Комсомол

 Комсомол (Коммунистический союз молодежи, основан в 1918 году)         

- Ну, так что? Ты собираешься вступать в Комсомол? – спросил меня Вадим Александрович, наш классный руководитель.
     Вопрос меня удивил, я просто об этом не думал. К тому же, обстановка вовсе не располагала к такого рода вопросам. Разговор наш проходил в школьном подвале рядом с раздевалкой.  Я там спрятался, чтобы прогулять первый урок, на который   опоздал. В нашей школе казалось проще прогулять, чем объяснять учителю, почему ты «гад такой» не приходишь вовремя.  Вадим (так мы его все звали за глаза), видимо, спустился туда покурить, у него по какой-то причине отменился первый урок.      
- Да, - ответил, я нерешительно. – Да, я хочу в Комсомол, но вот… не уверен…
- Чего ты не уверен?  Твоя мама, когда уезжала в Тегеран, подходила ко мне. Просила помочь. Ты же в институт собираешься?
- Собираюсь.
- У тебя сигареты есть?
     Неожиданный вопрос. Учителя, конечно же, знали, что мы все курим, нас даже ловили с поличным в туалете на 4 этаже.  Но вот чтобы просить у своих учеников закурить, такого никогда не случалось Чего он хочет? Если есть сигареты, вдруг скажет: «Таких не берут в Комсомол.»  Но я не решился соврать классному руководителю.
- Да вот. Есть, -  я протянул Вадиму отрытую пачку «Уинстона».
- Не фига, себе, – сказал, как бы про себя, Вадим. - Учитель Беломор сосет, а ученики…
     Мне стало стыдно.
- Ладно, - сказал, Вадим. - Давай закуривай.
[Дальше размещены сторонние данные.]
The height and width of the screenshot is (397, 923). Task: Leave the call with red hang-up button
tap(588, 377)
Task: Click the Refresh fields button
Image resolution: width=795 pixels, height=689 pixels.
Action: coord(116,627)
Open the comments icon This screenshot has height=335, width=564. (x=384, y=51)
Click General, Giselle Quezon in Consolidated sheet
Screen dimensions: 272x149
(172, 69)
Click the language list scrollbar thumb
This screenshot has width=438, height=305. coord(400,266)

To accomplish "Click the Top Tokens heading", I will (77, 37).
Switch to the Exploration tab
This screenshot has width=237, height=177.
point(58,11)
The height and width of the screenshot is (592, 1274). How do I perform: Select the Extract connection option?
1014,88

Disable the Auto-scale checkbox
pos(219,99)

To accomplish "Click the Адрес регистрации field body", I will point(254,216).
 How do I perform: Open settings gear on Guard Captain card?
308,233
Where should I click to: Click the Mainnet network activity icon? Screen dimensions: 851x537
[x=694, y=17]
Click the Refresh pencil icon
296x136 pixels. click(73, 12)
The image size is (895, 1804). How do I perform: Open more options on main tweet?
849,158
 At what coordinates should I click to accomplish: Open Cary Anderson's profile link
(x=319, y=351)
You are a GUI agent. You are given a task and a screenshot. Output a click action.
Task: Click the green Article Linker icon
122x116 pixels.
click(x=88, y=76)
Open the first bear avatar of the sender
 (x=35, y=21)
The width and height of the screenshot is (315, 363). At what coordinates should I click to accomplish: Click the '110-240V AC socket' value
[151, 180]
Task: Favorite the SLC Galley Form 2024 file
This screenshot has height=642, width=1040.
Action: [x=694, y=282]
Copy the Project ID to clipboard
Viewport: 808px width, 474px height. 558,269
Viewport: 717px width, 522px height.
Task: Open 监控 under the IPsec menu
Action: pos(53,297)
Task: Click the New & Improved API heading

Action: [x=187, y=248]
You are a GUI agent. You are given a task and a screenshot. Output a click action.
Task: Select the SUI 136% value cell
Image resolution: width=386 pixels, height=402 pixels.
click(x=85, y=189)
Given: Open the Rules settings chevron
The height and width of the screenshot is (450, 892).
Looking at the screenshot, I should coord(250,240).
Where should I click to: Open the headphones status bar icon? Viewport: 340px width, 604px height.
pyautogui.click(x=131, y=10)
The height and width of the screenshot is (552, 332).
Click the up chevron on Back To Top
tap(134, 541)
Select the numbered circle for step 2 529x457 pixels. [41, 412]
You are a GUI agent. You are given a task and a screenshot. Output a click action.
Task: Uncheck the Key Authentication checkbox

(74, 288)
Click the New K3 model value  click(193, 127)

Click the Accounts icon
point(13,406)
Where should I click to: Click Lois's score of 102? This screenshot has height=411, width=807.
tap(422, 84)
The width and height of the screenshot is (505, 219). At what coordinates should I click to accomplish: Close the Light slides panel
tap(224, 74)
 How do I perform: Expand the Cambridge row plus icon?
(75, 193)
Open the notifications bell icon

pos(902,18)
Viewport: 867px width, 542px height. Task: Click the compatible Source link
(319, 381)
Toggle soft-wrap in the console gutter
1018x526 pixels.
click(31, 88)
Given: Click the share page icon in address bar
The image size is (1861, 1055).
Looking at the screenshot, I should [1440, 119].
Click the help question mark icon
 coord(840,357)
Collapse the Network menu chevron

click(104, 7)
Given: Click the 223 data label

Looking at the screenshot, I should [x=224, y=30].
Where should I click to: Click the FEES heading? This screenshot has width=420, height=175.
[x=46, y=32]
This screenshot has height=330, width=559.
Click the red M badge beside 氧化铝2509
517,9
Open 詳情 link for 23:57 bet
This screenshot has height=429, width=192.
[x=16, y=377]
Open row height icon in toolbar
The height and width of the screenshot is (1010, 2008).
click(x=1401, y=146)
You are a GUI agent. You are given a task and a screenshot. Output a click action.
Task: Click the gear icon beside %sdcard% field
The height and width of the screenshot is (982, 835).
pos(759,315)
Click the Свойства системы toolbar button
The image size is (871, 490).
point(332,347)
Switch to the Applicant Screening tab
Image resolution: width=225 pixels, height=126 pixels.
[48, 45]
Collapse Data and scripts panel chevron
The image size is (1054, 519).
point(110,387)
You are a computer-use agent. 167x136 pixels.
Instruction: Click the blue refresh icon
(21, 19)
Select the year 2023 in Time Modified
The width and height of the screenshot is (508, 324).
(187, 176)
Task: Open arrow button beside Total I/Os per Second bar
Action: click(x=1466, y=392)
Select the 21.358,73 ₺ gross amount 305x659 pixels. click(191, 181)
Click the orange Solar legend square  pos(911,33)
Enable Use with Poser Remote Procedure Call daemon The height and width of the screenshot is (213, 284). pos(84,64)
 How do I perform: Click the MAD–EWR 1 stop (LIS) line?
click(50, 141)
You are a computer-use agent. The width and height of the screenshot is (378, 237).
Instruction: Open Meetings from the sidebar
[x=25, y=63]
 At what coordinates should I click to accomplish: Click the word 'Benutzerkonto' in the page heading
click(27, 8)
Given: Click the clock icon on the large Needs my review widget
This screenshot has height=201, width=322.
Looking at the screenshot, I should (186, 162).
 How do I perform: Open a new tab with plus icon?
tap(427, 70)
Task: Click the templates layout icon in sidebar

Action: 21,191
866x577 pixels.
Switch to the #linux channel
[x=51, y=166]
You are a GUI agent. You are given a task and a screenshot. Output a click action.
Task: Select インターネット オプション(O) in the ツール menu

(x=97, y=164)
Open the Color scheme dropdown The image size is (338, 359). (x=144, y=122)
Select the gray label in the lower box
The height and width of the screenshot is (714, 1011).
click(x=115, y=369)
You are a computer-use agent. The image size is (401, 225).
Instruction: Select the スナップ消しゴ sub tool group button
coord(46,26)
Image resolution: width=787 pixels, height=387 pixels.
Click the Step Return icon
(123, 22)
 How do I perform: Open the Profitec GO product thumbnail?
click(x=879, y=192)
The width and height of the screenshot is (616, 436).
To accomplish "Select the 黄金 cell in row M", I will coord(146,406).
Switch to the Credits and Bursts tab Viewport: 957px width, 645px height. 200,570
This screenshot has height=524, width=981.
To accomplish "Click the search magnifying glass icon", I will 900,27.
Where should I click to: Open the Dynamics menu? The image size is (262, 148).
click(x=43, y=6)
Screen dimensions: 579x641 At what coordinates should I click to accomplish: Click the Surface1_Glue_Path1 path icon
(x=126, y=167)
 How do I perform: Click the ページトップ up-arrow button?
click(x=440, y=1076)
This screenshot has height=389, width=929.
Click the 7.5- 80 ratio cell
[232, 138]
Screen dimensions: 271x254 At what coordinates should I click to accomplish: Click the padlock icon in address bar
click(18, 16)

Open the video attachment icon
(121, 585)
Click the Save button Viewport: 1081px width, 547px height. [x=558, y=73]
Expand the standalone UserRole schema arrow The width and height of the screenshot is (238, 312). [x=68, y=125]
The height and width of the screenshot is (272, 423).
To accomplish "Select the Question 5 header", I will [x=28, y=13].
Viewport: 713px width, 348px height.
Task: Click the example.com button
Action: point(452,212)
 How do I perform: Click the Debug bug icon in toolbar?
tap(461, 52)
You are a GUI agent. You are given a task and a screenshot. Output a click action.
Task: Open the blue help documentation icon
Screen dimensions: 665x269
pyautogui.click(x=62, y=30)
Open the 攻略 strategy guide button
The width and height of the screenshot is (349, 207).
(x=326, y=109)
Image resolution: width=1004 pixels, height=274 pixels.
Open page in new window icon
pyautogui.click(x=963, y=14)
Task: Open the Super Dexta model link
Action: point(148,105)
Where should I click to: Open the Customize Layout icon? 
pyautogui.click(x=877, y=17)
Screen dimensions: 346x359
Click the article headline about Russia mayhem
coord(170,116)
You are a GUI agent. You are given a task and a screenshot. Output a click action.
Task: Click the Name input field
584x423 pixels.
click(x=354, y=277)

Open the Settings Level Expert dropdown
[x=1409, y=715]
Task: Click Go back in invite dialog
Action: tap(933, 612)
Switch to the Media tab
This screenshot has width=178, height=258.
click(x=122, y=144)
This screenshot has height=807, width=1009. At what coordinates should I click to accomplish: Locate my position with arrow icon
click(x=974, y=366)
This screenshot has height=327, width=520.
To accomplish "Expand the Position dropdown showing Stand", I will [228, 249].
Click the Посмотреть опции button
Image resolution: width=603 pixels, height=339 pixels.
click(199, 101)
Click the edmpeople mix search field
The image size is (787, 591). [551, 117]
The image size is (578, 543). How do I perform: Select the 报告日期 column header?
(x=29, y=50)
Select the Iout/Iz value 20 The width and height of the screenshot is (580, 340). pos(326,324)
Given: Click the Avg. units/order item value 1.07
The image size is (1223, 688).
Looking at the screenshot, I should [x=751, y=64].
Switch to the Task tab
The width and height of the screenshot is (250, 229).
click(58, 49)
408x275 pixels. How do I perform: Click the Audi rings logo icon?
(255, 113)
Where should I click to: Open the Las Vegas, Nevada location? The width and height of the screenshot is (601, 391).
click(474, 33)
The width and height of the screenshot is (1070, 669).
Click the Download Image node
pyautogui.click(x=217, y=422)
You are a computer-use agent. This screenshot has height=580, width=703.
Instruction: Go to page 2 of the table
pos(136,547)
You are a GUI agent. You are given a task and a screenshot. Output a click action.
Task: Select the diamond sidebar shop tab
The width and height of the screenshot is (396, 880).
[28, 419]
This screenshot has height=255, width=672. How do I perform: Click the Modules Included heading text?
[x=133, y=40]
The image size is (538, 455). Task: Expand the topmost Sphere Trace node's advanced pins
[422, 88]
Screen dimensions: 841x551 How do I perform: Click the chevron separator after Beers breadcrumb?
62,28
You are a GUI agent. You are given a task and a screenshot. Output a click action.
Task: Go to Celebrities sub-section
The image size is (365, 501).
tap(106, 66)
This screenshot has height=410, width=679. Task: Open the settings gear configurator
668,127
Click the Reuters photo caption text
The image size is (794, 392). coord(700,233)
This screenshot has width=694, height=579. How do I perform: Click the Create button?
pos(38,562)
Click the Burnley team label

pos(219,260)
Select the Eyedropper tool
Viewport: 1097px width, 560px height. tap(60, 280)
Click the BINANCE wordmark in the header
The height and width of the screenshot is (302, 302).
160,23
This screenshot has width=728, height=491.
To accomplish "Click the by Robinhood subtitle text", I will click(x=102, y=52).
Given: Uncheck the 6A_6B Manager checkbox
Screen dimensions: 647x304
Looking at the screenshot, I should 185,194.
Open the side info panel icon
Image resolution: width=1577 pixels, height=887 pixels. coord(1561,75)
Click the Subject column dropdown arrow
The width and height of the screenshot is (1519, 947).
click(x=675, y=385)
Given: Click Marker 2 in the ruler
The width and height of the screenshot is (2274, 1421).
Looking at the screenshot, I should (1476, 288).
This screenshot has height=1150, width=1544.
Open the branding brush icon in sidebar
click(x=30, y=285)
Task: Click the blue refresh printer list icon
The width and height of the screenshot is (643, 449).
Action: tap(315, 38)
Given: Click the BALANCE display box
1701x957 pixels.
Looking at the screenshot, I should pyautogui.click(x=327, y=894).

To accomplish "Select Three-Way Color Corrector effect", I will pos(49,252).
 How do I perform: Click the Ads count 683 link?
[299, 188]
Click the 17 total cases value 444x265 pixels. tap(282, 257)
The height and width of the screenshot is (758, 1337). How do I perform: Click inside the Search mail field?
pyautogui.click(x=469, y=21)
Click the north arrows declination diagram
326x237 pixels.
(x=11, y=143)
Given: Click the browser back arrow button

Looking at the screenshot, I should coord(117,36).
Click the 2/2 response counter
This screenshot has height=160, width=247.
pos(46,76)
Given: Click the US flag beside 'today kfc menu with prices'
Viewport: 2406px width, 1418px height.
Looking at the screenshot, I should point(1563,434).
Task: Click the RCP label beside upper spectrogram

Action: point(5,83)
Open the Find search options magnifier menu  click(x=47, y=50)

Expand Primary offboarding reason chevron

    Он взял себе сигарету, я - себе.  Он чиркнул спичкой, мы закурили.
- Так, вот, – продолжал классный. - Твоя мама просила принять тебя в Комсомол. Я все жду и жду, когда ты ко мне подойдешь.  А тебя вечно нет.
- Извините, пожалуйста, Вадим Александрович, – ответил я, глубоко затягиваясь сигаретой. - Я думал, что мне рано.
- Какой рано? Давно поздно. 16 лет уже, здоровый лоб.  Ты же собираешься в институт поступать, не то что эти олухи. Не подводи родителей.   Есть бумага?
- Тетрадки.
- Давай. Доставай.
      Я вынул из сумки   почти пустую тетрадку по математике, в ней были исписаны только первые 2 страницы. Вырвал из середины лист. Протянул его Вадиму.   
- Чего ты мне его суешь? Бери пиши. Я, такой-то, год рождения и все такое, ну сам знаешь, прошу принять меня….
     Дальше Вадим продиктовал мне весь текст заявления о приеме в Комсомол. Он явно знал его наизусть.   Я писал, подложив под листок учебник по алгебре, который в свою очередь лежал на табуретке. Я не мог никак понять, почему моя мама мне ничего не сказала о разговоре с Вадимом.  «Может, просто забыла?  Да,  скорее всего, забыла.  А может,  говорила, просто я забыл? Да точно, это я забыл.»   
- Ну вот.  Как твой классный руководитель, и как член партии я подпишу, это будет рекомендация. А ты готовься, выучи там всех этих вождей наших и особенно, этих всех братских идиотов сраных, там вьетнамцев, да и прочих козлов. Имей в виду, на райкоме это обязательно спрашивают, ты уж меня не подведи. 
     И Вадим глубоко затянулся.
- Не подведу, Вадим Александрович. Не подведу.  Будьте уверены.
- Дай еще сигарету.
- Пожалуйста.
    Тут я подумал, что обязательно вступлю в Комсомол, но не потому что моя мама просила об этом, и не потому, что мне это нужно для поступления в институт, а просто чтобы не подвести Вадима, который всегда обходился со всеми нами по-доброму.  Он даже поставил мне пять по географии в первой четверти, хотя из текущих оценок у меня стояла всего одна двойка и все. Как-то он устроил опрос, уж не помню, по какой теме. Я не знал ничего, и
мне влепили 2. А Григорьянц, мой друг, что-то знал и ему поставили 4. В итоге, в четверти у меня почему-то вышло 5, а у Григорьянца 4.  Мой друг очень злился на несправедливость, я же не видел никакой несправедливости. И гордился своей пятеркой.   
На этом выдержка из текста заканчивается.